Durable-goods orders fall 0.6 percent in March


Wednesday, April 24th 2002, 12:00 am
By: News On 6


WASHINGTON (AP) _ Orders to U.S. factories for big-ticket goods fell 0.6 percent in March, the first drop in the last four months, reflecting slackened demand for cars and computers. New-home sales moved lower.

Sales of new homes went down by 3.1 percent in March, following a strong 6.2 percent rise, the Commerce Department said Wednesday. Even with the decline, 878,000 homes were sold, at an annual rate, a still-robust level.

The decline in orders for costly manufactured goods came after a solid 2.7 percent in February, the department said in another report.

March's performance on durable goods orders _ items expected to last at least three years _ was weaker than many analysts expected. They predicted orders would be flat.

However, other recent economic reports suggest that the battered manufacturing sector _ which saw hundreds of thousands of jobs evaporate during the recession _ is on the comeback trail.

Economists believed Wednesday's durable-goods report was just a temporary rough patch for manufacturers. They didn't view it as a sign that the manufacturing sector is headed for a serious backslide.

``While there is continued movement forward in manufacturing, clearly the sector has not picked up a whole lot of steam,'' said economist Joel Naroff of Naroff Economic Advisors.

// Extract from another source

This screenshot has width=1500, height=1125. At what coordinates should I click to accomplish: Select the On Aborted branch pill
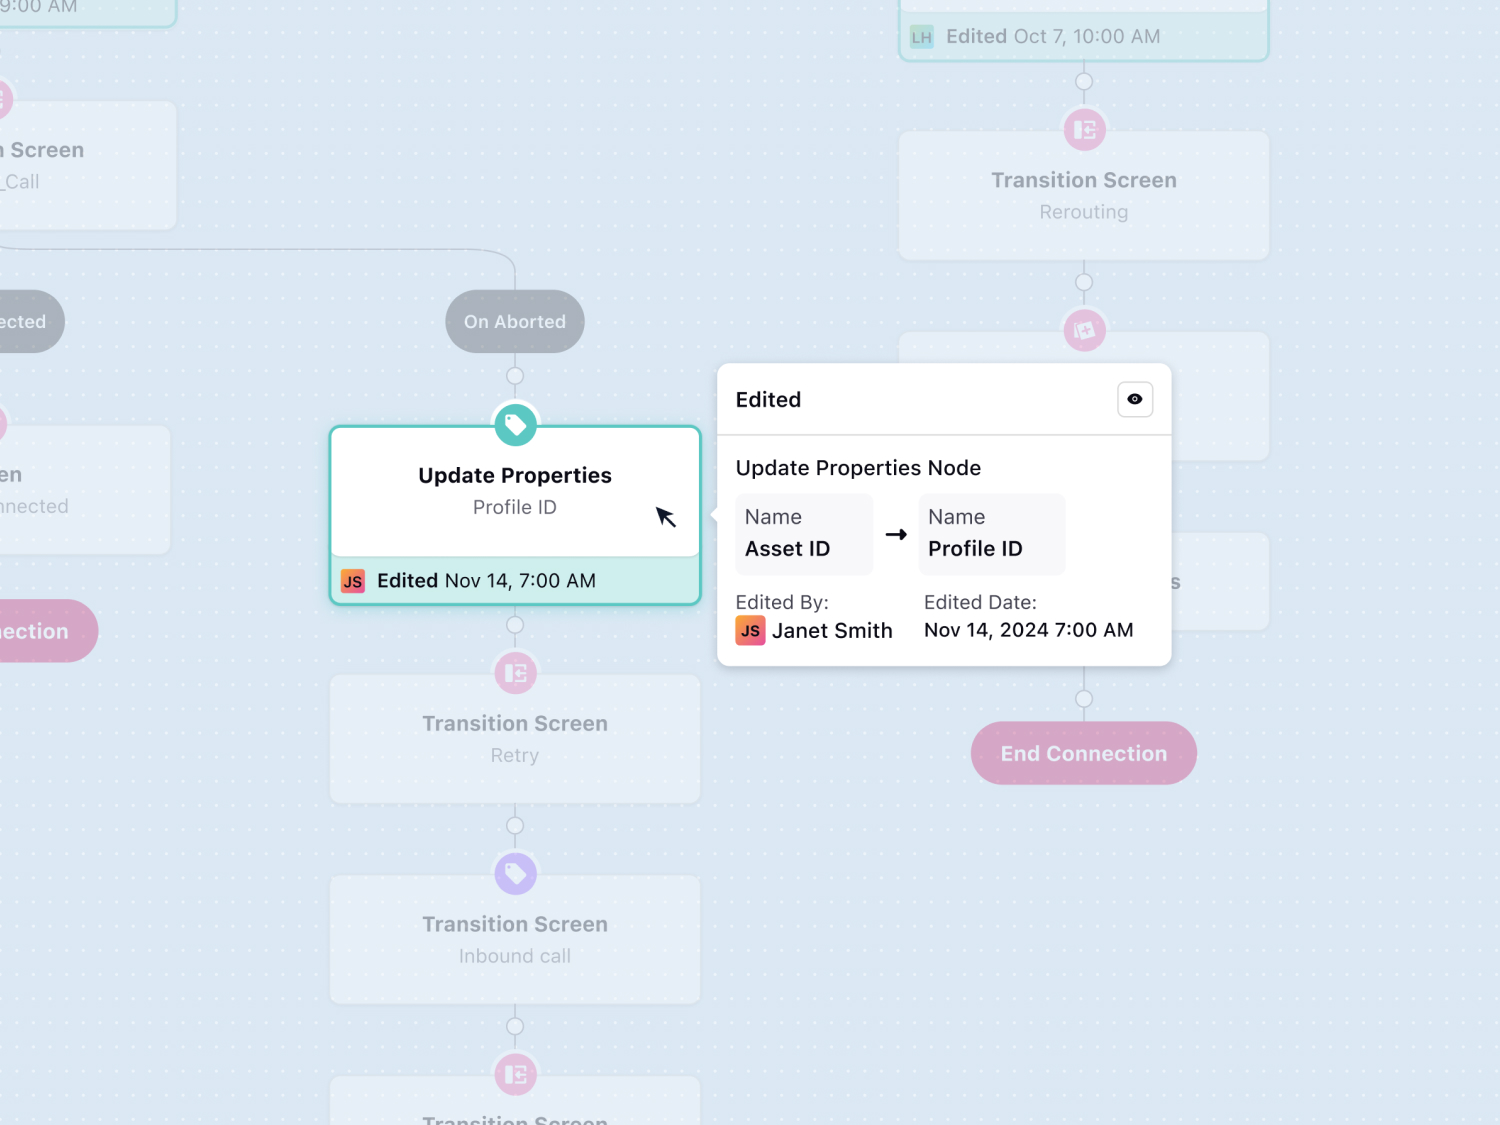[515, 322]
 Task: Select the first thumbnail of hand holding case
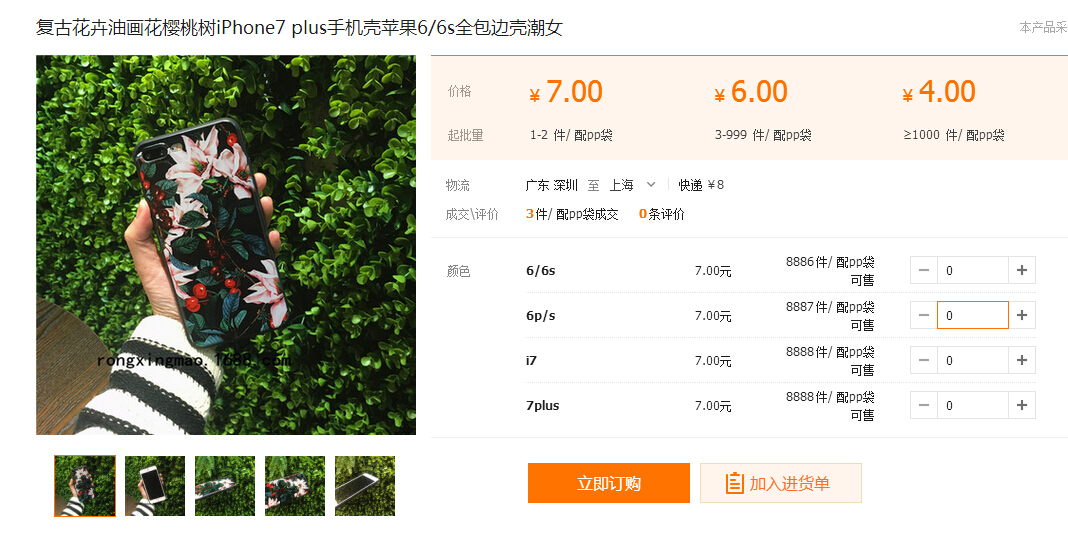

To rescue the economy from the clutches of a recession, the Federal Reserve cut short-term interest rates 11 times last year. Citing signs of a turnaround, the Fed opted to leave rates alone in January and March. Many economists believe policy-makers may leave rates unchanged into the summer.

On the housing front, sales dropped 4.4 percent in the Northeast to a rate of 65,000 in March. They plunged by 19.3 percent in the Midwest to a rate of 134,000. In the South, sales dipped 0.2 percent to a rate of 431,000. But in the West, sales rose 3.3 percent to a rate of 248,000.

In the manufacturing report, orders for transportation equipment fell 1.6 percent in March, after a strong 11.2 percent gain in February, mostly reflecting weaker demand for ships and boats, the government said.

Orders for cars and trucks declined for the second month in a row, falling 2.6 percent in March. But orders for airplanes and parts posted a solid 9.5 percent gain, after soaring 60.5 percent the month before.

Excluding orders for transportation equipment _ which can swing a lot from month to month _ durable goods orders edged down by just 0.1 percent.

For computers, orders decreased 3.3 percent in March, after a 3.2 percent decline.

A big cutback by businesses in high-tech equipment was a key reason why the economy fell into a slump.

The government announced that Wednesday that its durable-goods report would no longer include information on orders and shipments of semiconductors. March's report was the first in which the information on the sector was not included. The government collects information from companies that is used to produce the monthly durable-goods report.

The government was forced to drop the breakout on semiconductors because a large number of semiconductor manufacturers choose not to supply the information. Semiconductors comprise between 3 percent and 3.5 percent of total durable-goods in the monthly report.

``It robs us of some information about a key sector that has really been having some problems,'' Naroff said. ``Can we live without it? Yes. But we would prefer not to.''

Elsewhere in the report, orders for machinery fell 1.4 percent in March, after dipping 0.1 percent the month before.

But orders for primary metals, the category that includes steel, rose 1.9 percent, after a 2.3 percent decline.